• EXERCISE DIRECTIONS
Return all of the records exactly.

── RECORDS FOR PROCESSING ──

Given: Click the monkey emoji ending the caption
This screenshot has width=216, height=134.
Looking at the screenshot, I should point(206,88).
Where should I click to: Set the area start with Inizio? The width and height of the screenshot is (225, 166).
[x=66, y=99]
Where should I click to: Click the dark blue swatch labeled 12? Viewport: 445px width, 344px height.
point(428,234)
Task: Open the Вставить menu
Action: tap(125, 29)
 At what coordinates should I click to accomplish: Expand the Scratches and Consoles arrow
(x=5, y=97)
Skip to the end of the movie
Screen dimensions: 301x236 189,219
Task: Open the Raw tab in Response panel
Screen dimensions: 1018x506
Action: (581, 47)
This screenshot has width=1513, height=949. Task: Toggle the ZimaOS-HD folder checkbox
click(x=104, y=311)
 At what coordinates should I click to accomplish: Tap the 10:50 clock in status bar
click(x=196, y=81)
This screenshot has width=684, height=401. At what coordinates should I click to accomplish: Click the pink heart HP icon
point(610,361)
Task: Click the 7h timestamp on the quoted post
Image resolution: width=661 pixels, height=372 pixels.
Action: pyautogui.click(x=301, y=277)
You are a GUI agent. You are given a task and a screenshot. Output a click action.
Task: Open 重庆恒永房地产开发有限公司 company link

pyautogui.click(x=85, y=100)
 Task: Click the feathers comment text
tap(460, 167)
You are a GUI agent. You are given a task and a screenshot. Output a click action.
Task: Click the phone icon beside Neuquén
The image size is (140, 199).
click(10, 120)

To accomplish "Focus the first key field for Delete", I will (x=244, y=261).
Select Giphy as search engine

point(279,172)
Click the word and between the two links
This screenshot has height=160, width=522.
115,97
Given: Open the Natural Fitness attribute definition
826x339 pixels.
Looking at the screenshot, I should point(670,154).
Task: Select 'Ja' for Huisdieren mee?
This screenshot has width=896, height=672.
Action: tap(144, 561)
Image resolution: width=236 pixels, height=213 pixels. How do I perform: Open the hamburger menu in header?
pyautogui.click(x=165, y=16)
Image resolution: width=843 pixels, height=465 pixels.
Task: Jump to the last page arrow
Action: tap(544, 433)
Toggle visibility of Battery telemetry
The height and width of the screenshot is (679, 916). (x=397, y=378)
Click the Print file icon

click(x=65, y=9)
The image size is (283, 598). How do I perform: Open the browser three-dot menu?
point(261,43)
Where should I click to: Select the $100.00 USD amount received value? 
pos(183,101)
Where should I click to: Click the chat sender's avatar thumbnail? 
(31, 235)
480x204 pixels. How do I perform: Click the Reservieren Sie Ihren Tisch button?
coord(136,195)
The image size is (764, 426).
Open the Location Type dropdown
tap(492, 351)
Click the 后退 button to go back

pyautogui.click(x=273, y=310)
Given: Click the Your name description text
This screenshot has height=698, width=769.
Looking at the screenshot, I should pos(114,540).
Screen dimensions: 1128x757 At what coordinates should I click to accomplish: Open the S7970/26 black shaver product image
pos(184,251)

───

• RESULT
Given: Click the monkey emoji ending the caption
This screenshot has width=216, height=134.
Looking at the screenshot, I should point(206,88).
Where should I click to: Set the area start with Inizio? The width and height of the screenshot is (225, 166).
[x=66, y=99]
Where should I click to: Click the dark blue swatch labeled 12? Viewport: 445px width, 344px height.
point(428,234)
Task: Open the Вставить menu
Action: tap(125, 29)
 At what coordinates should I click to accomplish: Expand the Scratches and Consoles arrow
(x=5, y=97)
Skip to the end of the movie
Screen dimensions: 301x236 189,219
Task: Open the Raw tab in Response panel
Screen dimensions: 1018x506
Action: (581, 47)
This screenshot has width=1513, height=949. Task: Toggle the ZimaOS-HD folder checkbox
click(x=104, y=311)
 At what coordinates should I click to accomplish: Tap the 10:50 clock in status bar
click(x=196, y=81)
This screenshot has width=684, height=401. At what coordinates should I click to accomplish: Click the pink heart HP icon
point(610,361)
Task: Click the 7h timestamp on the quoted post
Image resolution: width=661 pixels, height=372 pixels.
Action: pyautogui.click(x=301, y=277)
You are a GUI agent. You are given a task and a screenshot. Output a click action.
Task: Open 重庆恒永房地产开发有限公司 company link

pyautogui.click(x=85, y=100)
 Task: Click the feathers comment text
tap(460, 167)
You are a GUI agent. You are given a task and a screenshot. Output a click action.
Task: Click the phone icon beside Neuquén
The image size is (140, 199).
click(10, 120)

To accomplish "Focus the first key field for Delete", I will (x=244, y=261).
Select Giphy as search engine

point(279,172)
Click the word and between the two links
This screenshot has height=160, width=522.
115,97
Given: Open the Natural Fitness attribute definition
826x339 pixels.
Looking at the screenshot, I should point(670,154).
Task: Select 'Ja' for Huisdieren mee?
This screenshot has width=896, height=672.
Action: tap(144, 561)
Image resolution: width=236 pixels, height=213 pixels. How do I perform: Open the hamburger menu in header?
pyautogui.click(x=165, y=16)
Image resolution: width=843 pixels, height=465 pixels.
Task: Jump to the last page arrow
Action: tap(544, 433)
Toggle visibility of Battery telemetry
The height and width of the screenshot is (679, 916). (x=397, y=378)
Click the Print file icon

click(x=65, y=9)
The image size is (283, 598). How do I perform: Open the browser three-dot menu?
point(261,43)
Where should I click to: Select the $100.00 USD amount received value? 
pos(183,101)
Where should I click to: Click the chat sender's avatar thumbnail? 
(31, 235)
480x204 pixels. How do I perform: Click the Reservieren Sie Ihren Tisch button?
coord(136,195)
The image size is (764, 426).
Open the Location Type dropdown
tap(492, 351)
Click the 后退 button to go back

pyautogui.click(x=273, y=310)
Given: Click the Your name description text
This screenshot has height=698, width=769.
Looking at the screenshot, I should pos(114,540).
Screen dimensions: 1128x757 At what coordinates should I click to accomplish: Open the S7970/26 black shaver product image
pos(184,251)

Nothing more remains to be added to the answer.